Lothar Kannenberg, der den Jungen im vergangenen Jahr in seiner Akademie aufnahm, ist sich sicher, dass der HSV an Jatta viel Freude haben wird. „Obwohl Bakery nie im Verein war, hat er ein klares Spielverständnis. Er weiß genau, wie er laufen muss“, sagt Kannenberg dem Abendblatt. „Vor allem aber hat er keine Angst. Er hat viel Leid gesehen. Sein Traum hat ihn stark gemacht.“ Kannenberg erzählt, wie Jatta von der Premier League schwärmte. „Er hat immer gesagt: da will ich hin.“

Im Januar zog Jatta von der Akademie nach Bremen. Auch in Hamburg wird er nun in einer eigenen Wohnung leben. Unterstützung bekommt er von seiner Berateragentur. „Wir werden ihn jetzt alle gemeinsam und behutsam aufbauen“, sagt Efe-Firat Aktas, der am Montag die Verhandlungen mit Beiersdorfer finalisierte. Aktas lässt durchblicken, dass die Einigung nicht selbstverständlich war.
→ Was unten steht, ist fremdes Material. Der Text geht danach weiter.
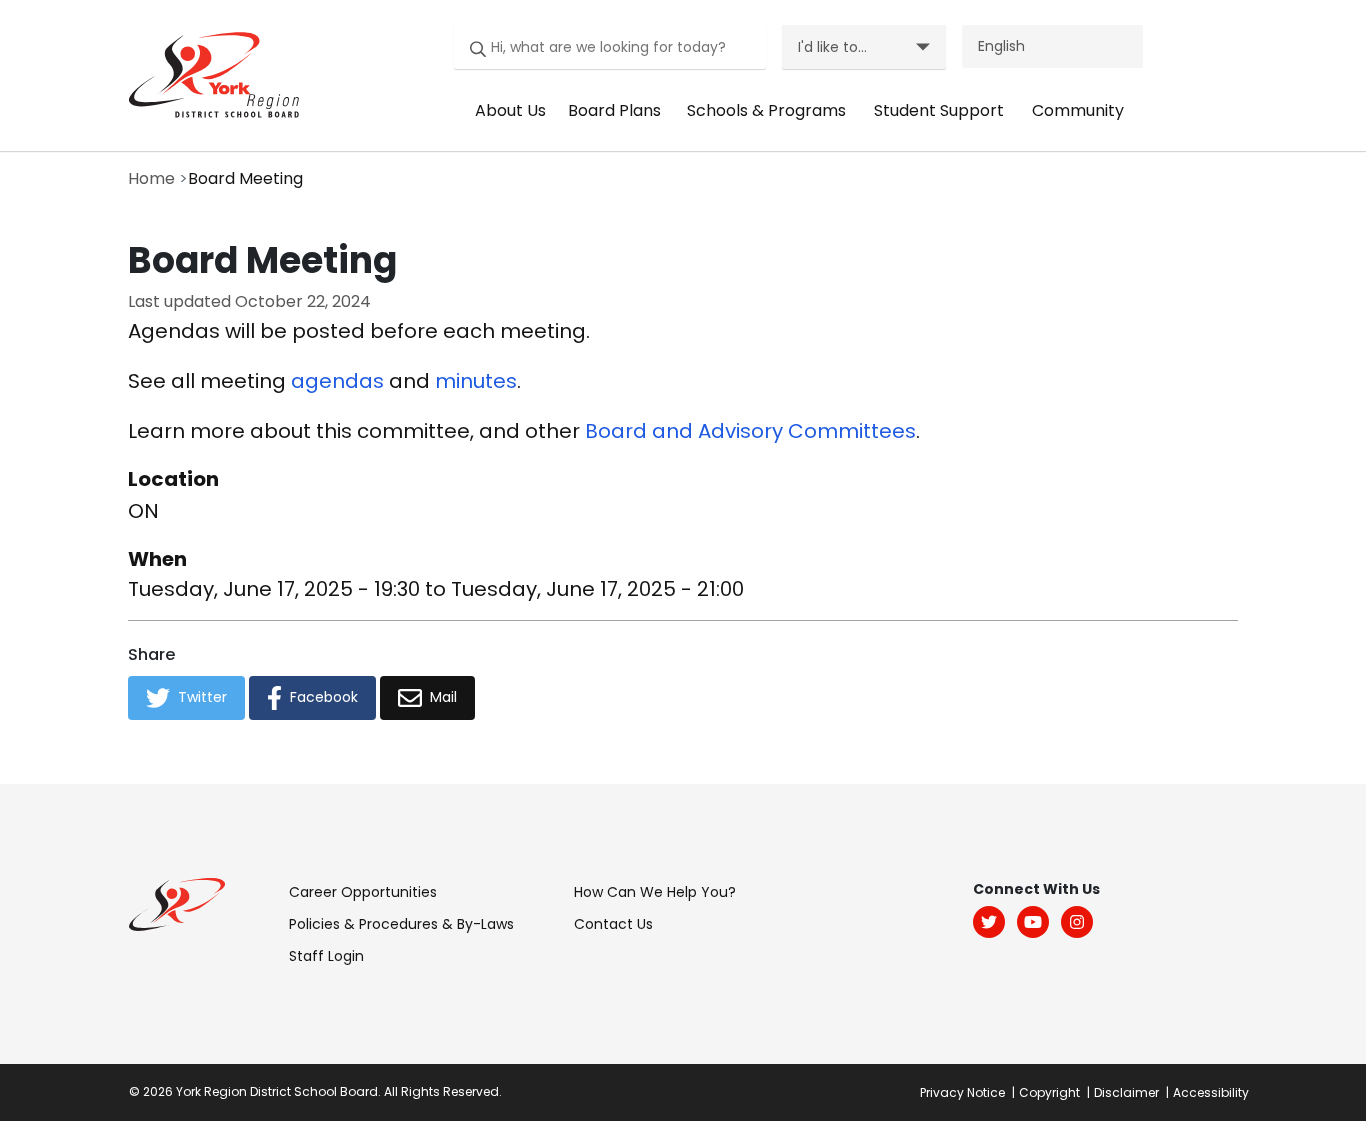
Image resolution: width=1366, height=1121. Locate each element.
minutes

Bis zuletzt wurde offenbar auch über die finanziellen Rahmenbedingungen verhandelt. Jatta soll weniger als die zuletzt kolportierten 10.000 Euro verdienen.

Doch auch wenn sein Gehalt deutlich geringer ist als das seiner neuen Mitspieler, kommen einige Fragen auf den Neu-Profi zu. Wie geht er mit dem riesigen öffentlichen Interesse um? Wie reagiert er auf sportlichen Misserfolg? Kann er sich im täglichen Leben des Fußballgeschäfts zwischen all den Millionären überhaupt sozialverträglich integrieren? All die Dinge, auf die junge Spieler in den Nachwuchsleistungszentren über Jahre vorbereitet werden, muss Jatta noch lernen. Kann das gut gehen? „Wir werden ihm alle Unterstützung geben, um sich sportlich und sozial in Hamburg und beim HSV einzubringen“, sagt Beiersdorfer.

Jatta trainierte zuletzt bei einem Fünftligisten in Bremen

Jatta selbst will von all diesen Fragen gar nichts wissen. Er will einfach nur Fußball spielen. „Ich will den besten Baka aus mir machen und für viele Menschen ein Vorbild zu sein“, sagt der Gambier, der am 27. Juni mit dem HSV in die Vorbereitung startet. Das vergangene halbe Jahr hat er beim Fünftligisten Bremer SV trainiert. Nun kann seine außergewöhnliche Reise weitergehen. „Er kann jetzt seinen Traum leben“, sagt Aktas. „Wenn du ihm in die Augen schaust, dann siehst du, welche Geschichte er hinter sich hat. Und welche er jetzt vor sich hat.“

Die Geschichte des Flüchtlings, der ein Fußballprofi wurde, sie fängt schließlich gerade erst an.